- EXERCISE REQUIREMENTS: Print every line of the items below, from the start of the items down to and including the line that contains "[x=231, y=38]", copying each one precisely. Leave the pictures out of your answer.

[Stored dataset items]
★ ★ ★

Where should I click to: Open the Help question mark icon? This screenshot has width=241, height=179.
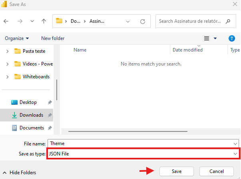[x=231, y=38]
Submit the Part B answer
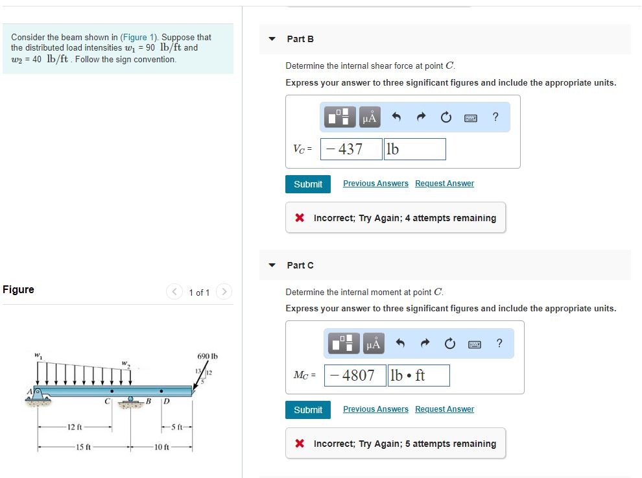The height and width of the screenshot is (478, 642). (307, 184)
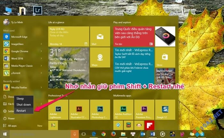Open the Store tile
This screenshot has height=138, width=224.
165,58
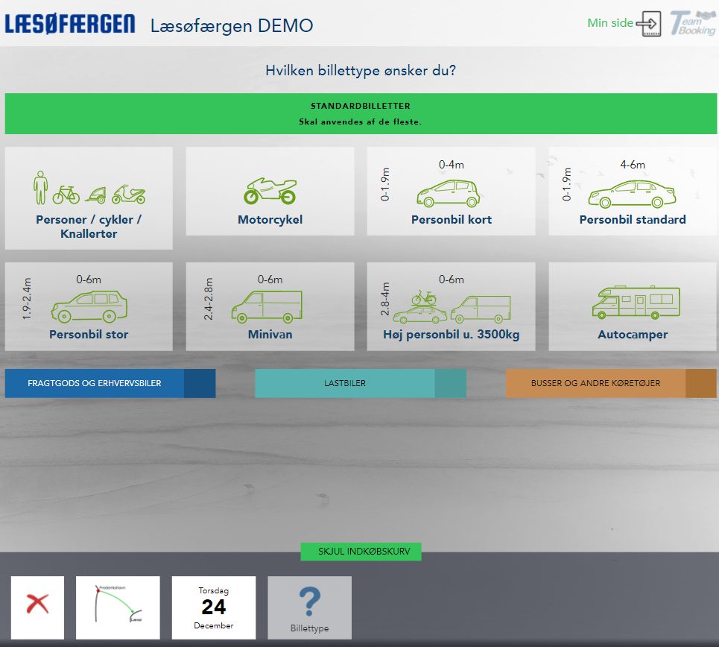Click the Standardbilletter green banner

tap(360, 113)
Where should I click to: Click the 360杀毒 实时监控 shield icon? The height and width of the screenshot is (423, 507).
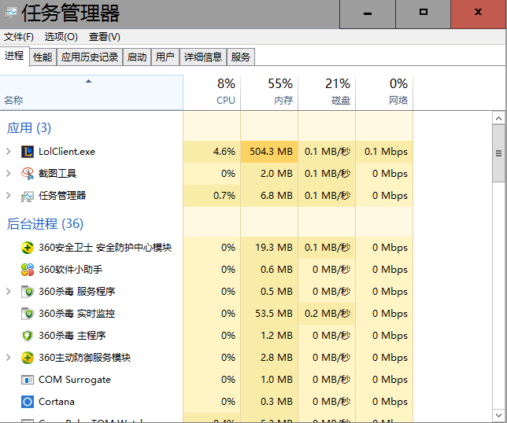point(28,314)
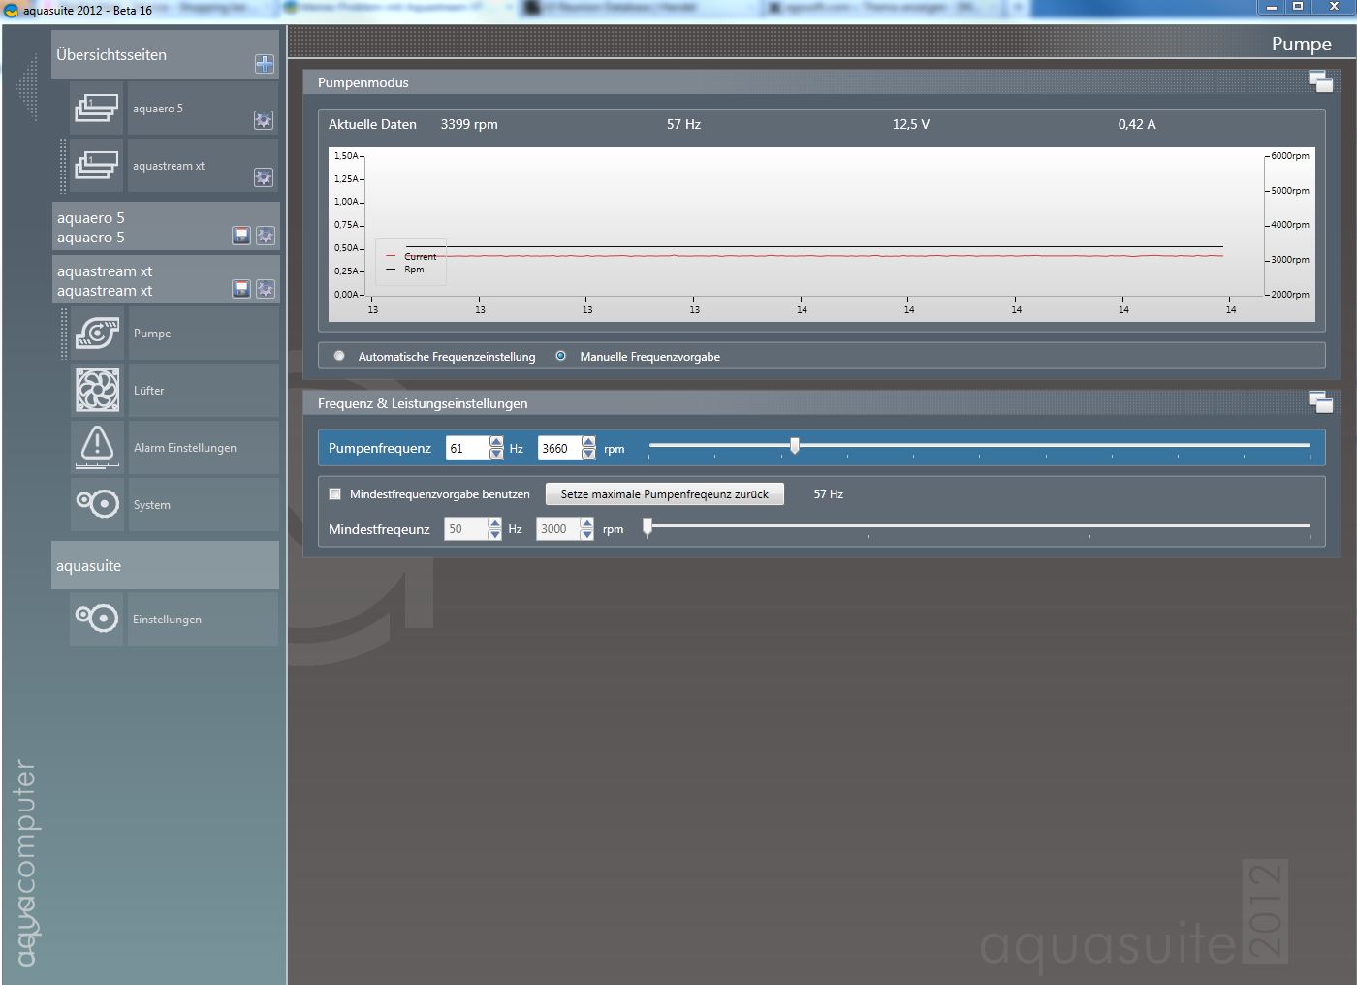Increase Pumpenfrequenz Hz with up arrow

496,443
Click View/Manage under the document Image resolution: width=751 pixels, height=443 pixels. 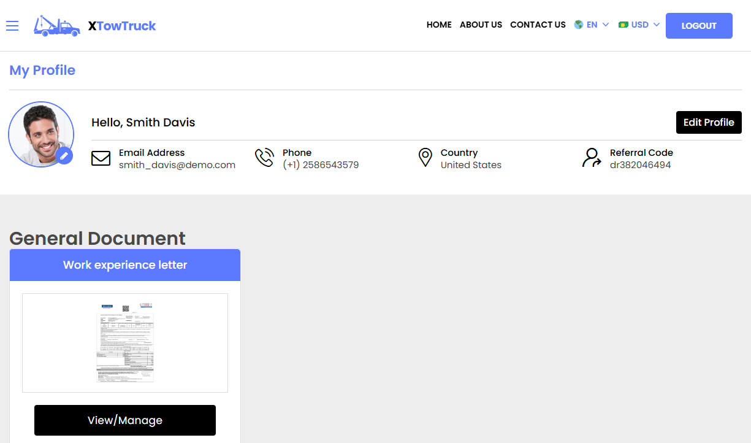pyautogui.click(x=124, y=420)
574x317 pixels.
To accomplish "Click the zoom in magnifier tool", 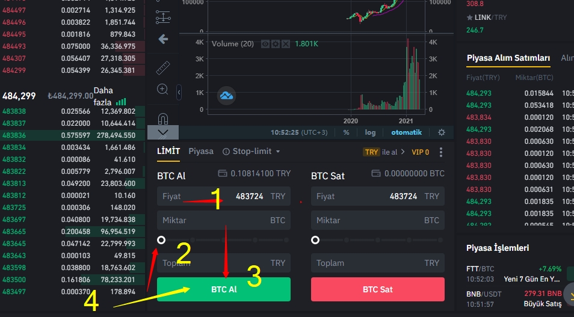I will [x=162, y=89].
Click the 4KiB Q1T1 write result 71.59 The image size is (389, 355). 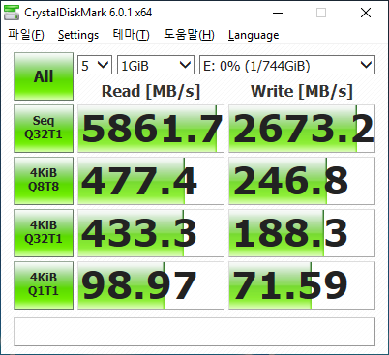click(x=302, y=285)
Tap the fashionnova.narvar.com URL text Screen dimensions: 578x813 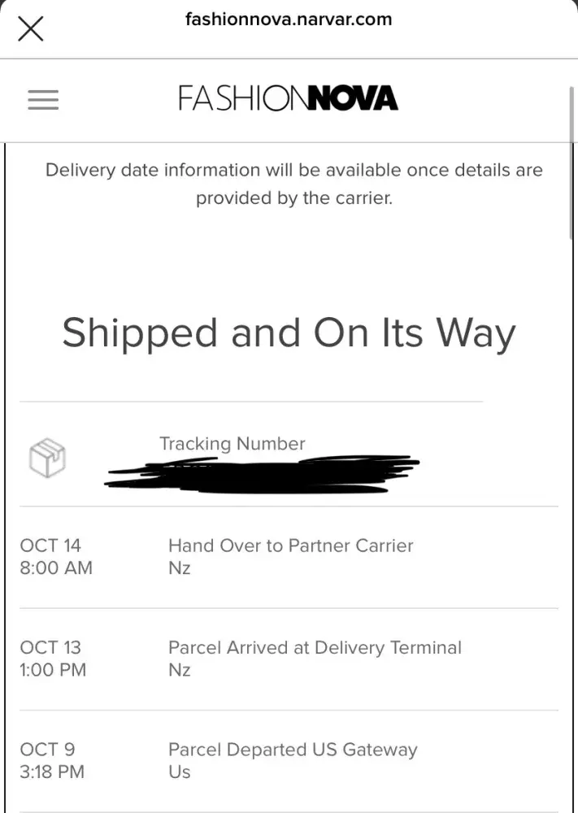(289, 19)
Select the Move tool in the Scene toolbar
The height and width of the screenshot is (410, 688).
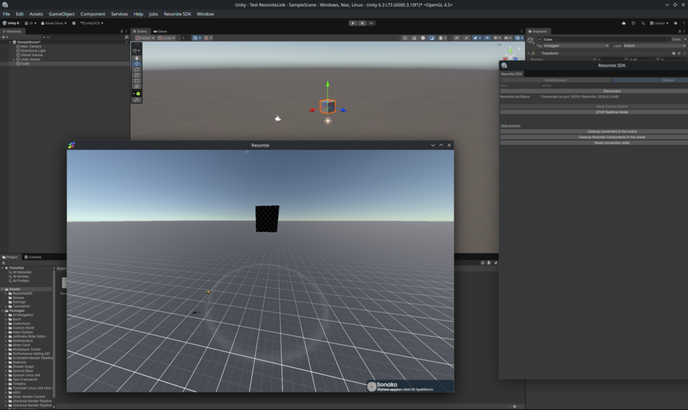[136, 64]
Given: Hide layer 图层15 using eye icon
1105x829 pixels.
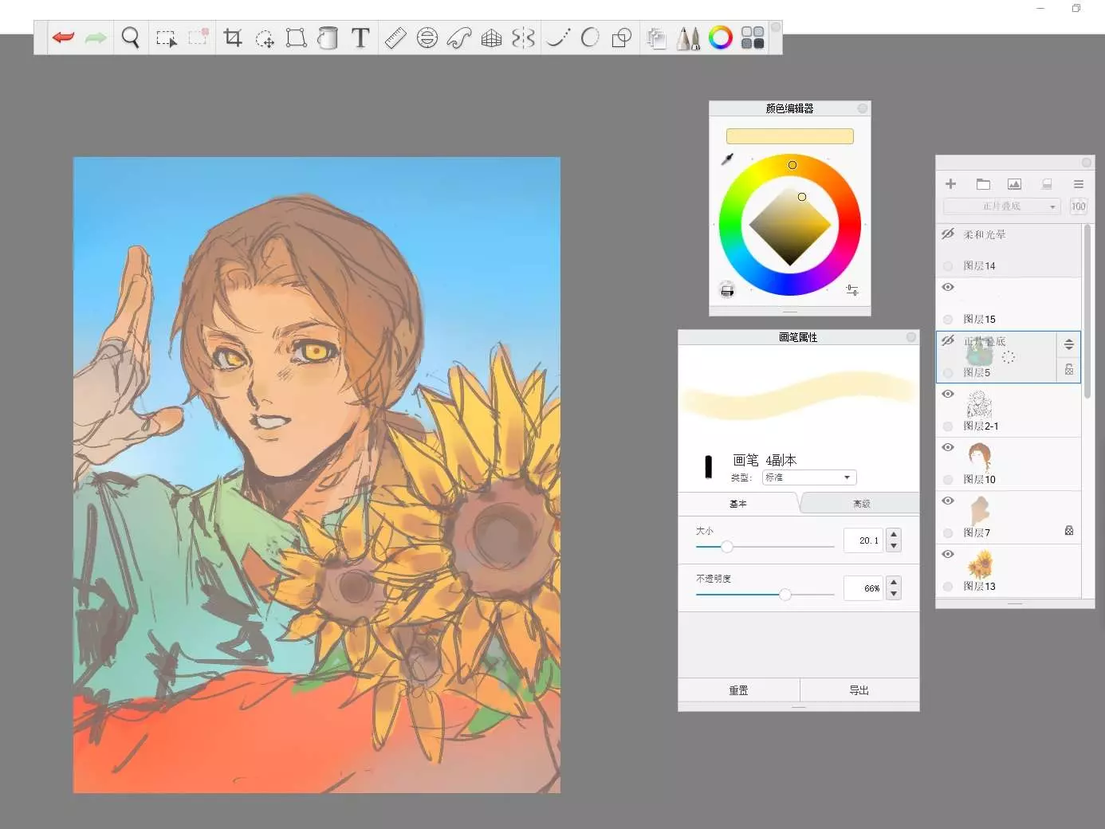Looking at the screenshot, I should 948,288.
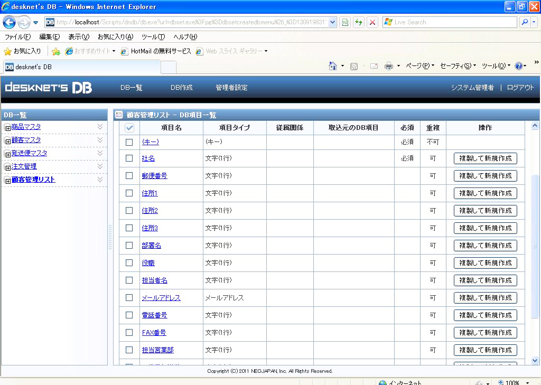
Task: Click the refresh page icon
Action: (359, 22)
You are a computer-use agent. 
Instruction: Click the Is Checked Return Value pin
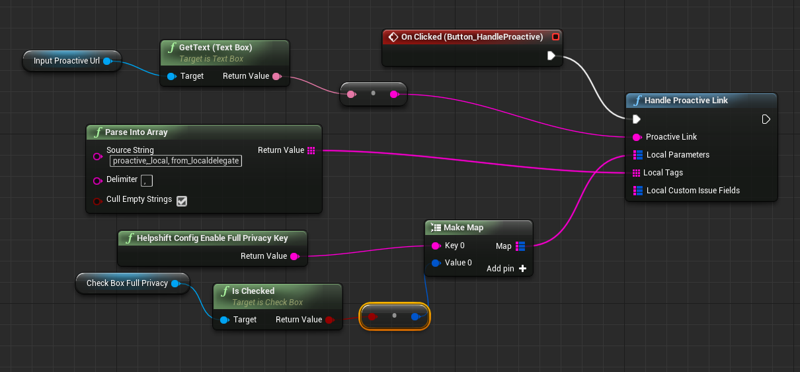pyautogui.click(x=329, y=320)
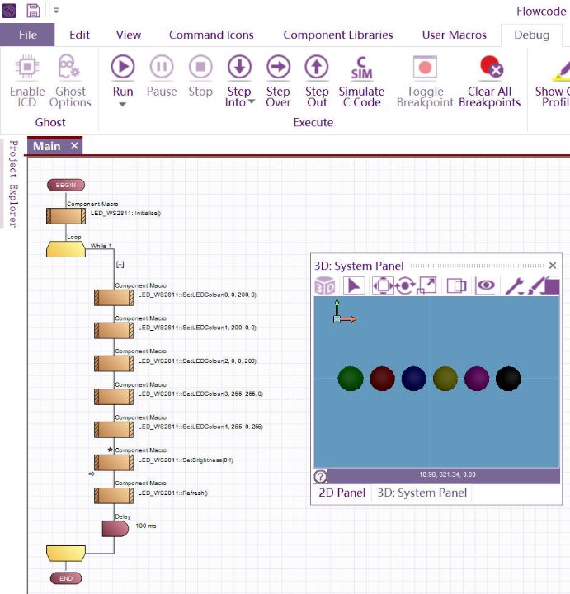Click the Step Over icon

click(x=278, y=67)
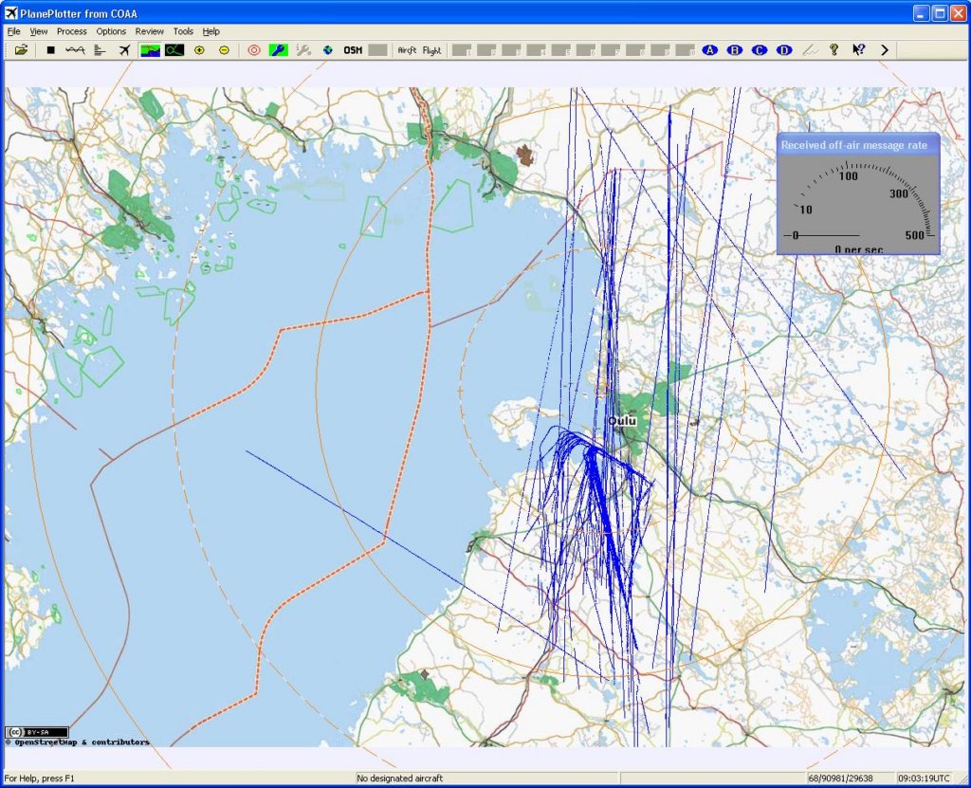The image size is (971, 788).
Task: Click the yellow zoom in icon
Action: pos(199,50)
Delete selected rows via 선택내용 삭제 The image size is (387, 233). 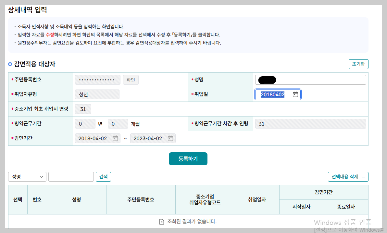click(348, 177)
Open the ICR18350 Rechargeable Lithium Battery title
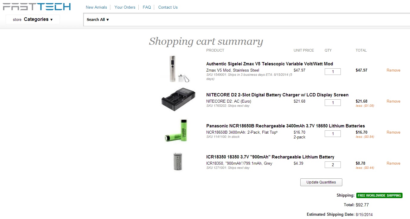Viewport: 410px width, 219px height. point(270,157)
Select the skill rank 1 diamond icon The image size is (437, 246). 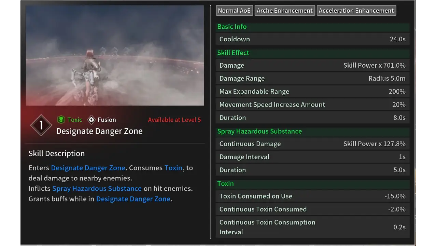(x=41, y=125)
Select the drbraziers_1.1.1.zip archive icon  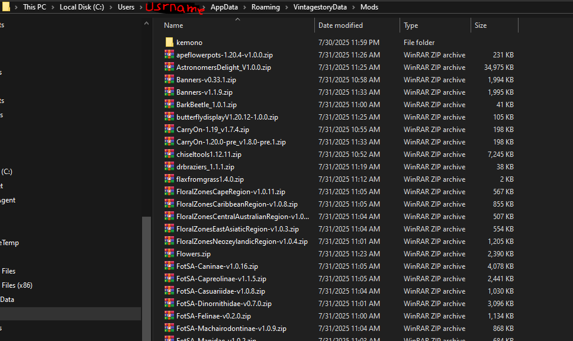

★ ★ ★

- EXERCISE SOLUTION:
Where should I click to: Open the Help question mark icon? This screenshot has width=241, height=179.
[x=231, y=38]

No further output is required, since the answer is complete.